## Exercise aim
Please return each of the entries that follow, unchanged in every word.

*** Block opens ***

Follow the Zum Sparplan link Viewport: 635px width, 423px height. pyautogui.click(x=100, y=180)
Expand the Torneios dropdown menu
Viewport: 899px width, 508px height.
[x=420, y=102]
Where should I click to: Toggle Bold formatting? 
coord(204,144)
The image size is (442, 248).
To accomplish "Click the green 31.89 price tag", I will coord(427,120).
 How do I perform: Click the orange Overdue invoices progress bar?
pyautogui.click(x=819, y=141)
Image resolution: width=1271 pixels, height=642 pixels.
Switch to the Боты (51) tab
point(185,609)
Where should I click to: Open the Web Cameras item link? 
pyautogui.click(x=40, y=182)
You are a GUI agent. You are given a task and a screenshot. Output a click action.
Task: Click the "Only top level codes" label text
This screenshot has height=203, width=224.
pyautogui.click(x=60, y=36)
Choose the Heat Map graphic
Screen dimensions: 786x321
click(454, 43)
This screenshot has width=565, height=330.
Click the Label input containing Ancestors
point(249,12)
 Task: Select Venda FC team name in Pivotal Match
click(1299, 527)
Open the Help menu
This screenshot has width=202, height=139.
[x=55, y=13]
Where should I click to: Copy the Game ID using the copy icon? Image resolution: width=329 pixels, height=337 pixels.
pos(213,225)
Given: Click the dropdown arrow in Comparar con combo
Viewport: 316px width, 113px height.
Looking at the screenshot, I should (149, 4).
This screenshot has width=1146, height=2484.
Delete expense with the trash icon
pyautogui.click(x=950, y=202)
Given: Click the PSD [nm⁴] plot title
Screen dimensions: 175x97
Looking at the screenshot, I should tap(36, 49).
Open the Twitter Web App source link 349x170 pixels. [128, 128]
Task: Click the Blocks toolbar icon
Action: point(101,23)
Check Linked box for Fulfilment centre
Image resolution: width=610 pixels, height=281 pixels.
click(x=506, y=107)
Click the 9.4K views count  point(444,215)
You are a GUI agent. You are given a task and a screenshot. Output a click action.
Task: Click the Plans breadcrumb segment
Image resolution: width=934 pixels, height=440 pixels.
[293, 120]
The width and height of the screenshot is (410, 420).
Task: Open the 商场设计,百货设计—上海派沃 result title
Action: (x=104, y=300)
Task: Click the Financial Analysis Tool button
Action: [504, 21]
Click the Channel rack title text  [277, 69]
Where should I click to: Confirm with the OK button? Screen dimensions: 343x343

*** Block closes ***

## Task answer
Follow the Zum Sparplan link Viewport: 635px width, 423px height. pyautogui.click(x=100, y=180)
Expand the Torneios dropdown menu
Viewport: 899px width, 508px height.
[x=420, y=102]
Where should I click to: Toggle Bold formatting? 
coord(204,144)
The image size is (442, 248).
To accomplish "Click the green 31.89 price tag", I will coord(427,120).
 How do I perform: Click the orange Overdue invoices progress bar?
pyautogui.click(x=819, y=141)
Image resolution: width=1271 pixels, height=642 pixels.
Switch to the Боты (51) tab
point(185,609)
Where should I click to: Open the Web Cameras item link? 
pyautogui.click(x=40, y=182)
You are a GUI agent. You are given a task and a screenshot. Output a click action.
Task: Click the "Only top level codes" label text
This screenshot has height=203, width=224.
pyautogui.click(x=60, y=36)
Choose the Heat Map graphic
Screen dimensions: 786x321
click(454, 43)
This screenshot has width=565, height=330.
Click the Label input containing Ancestors
point(249,12)
 Task: Select Venda FC team name in Pivotal Match
click(1299, 527)
Open the Help menu
This screenshot has width=202, height=139.
[x=55, y=13]
Where should I click to: Copy the Game ID using the copy icon? Image resolution: width=329 pixels, height=337 pixels.
pos(213,225)
Given: Click the dropdown arrow in Comparar con combo
Viewport: 316px width, 113px height.
Looking at the screenshot, I should (149, 4).
This screenshot has width=1146, height=2484.
Delete expense with the trash icon
pyautogui.click(x=950, y=202)
Given: Click the PSD [nm⁴] plot title
Screen dimensions: 175x97
Looking at the screenshot, I should tap(36, 49).
Open the Twitter Web App source link 349x170 pixels. [128, 128]
Task: Click the Blocks toolbar icon
Action: point(101,23)
Check Linked box for Fulfilment centre
Image resolution: width=610 pixels, height=281 pixels.
click(x=506, y=107)
Click the 9.4K views count  point(444,215)
You are a GUI agent. You are given a task and a screenshot. Output a click action.
Task: Click the Plans breadcrumb segment
Image resolution: width=934 pixels, height=440 pixels.
[293, 120]
The width and height of the screenshot is (410, 420).
Task: Open the 商场设计,百货设计—上海派沃 result title
Action: (x=104, y=300)
Task: Click the Financial Analysis Tool button
Action: [504, 21]
Click the Channel rack title text  [277, 69]
Where should I click to: Confirm with the OK button? Screen dimensions: 343x343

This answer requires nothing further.